Les réseaux sociaux ont largement été tenus responsables de la victoire de Barack Obama lors de la dernière campagne électorale américaine. Progressivement, de plus en plus de politiciens font savoir qu'ils utilisent les réseaux sociaux comme des conseilles pour des affaires sur lesquelles ils doivent prendre position, et Jens Stoltenberg
[premier ministre norvégien] est l'homme le plus populaire parmi les politiciens de la planète, avec plus de 60 000 amis [ou : un des hommes les plus populaires, je crois avoir compris le plus populaire, mais ça m'étonne un peu quand même].

Pour tous ceux qui ont quelque chose à vendre, la possibilité de communiquer directement avec les clients est, bien sûr, grandement précieuse. Et le besoin d'améliorer la communication avec famille et amis est un peu triste mais compréhensible. Les gens ont peu de temps et le salut pseudo-personnel est peut-être mieux que pas de salut du tout au final ? Dans les faits, l'exigence de "s'inscrire sur Facebook" est discutable. L'idée que le client a toujours raison ne peut pas s'appliquer partout, tout le temps, et quelque soit le contexte.

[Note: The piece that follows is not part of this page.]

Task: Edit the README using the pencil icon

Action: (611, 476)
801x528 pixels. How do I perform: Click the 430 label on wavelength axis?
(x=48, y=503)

Il est intéressant de noter que Obama, peu de temps après que les photos de lui et Stoltenberg distribuant de nouveaux ipads aient fait le tour du monde, en soit venu à presque déclarer la guerre à cette nouvelle technologie : dernièrement, dans un discours prononcé devant 1100 étudiants de dernière année à l'université de Hampton en Virgine, il mettait en garde contre l'utilisation excessive d'une technologie dans laquelle l'information devient "une distraction et une dérive, une forme de divertissement au lieu d'un instrument utile".

A quoi peuvent être employés les réseaux sociaux ? Leur fonction la plus importante est de saper l'autorité, qu'elle soit formelle ou personnelle. Qu'est-ce que cela signifie, si le journaliste du jour ou de l'instant, Jon "le roi de Facebook" Hustad
[wikipedia me dit qu'il s'agit d'un journaliste et écrivain norvégien] répand des informations négatives sur un nom donné tandis que les personnes visées ne sont pas dans la même liste que Hustad, ne savent pas qu'elles sont attaquées et ne peuvent donc pas de défendre ? Est-il toujours journaliste dans ce cas ? Qu'est-il advenu du droit de réponse ? Facebook et Twitter sont des technologies de pointe du commérage, parfaitement calibrées pour l'incontinence [je doute, mais d'après mon dico, si si, c'est bien ça] morale et langagière. Des discussions internes d'échappent de la salle de réunion vers le réseau, pour réapparaître comme du "journalisme" dans des médias publiés. Twitter est particulièrement efficace de ce point de vue. Une seule phrase est suffisante. "Amis" et "abonnés" prennent soin du reste. Ce qui se légitime comme étant une démocratisation du débat public est en réalité une re-féodalisation. Le débat est contrôlé et administré pas des structures de loyauté complexes et familières. Simultanément dans et hors de portée du public.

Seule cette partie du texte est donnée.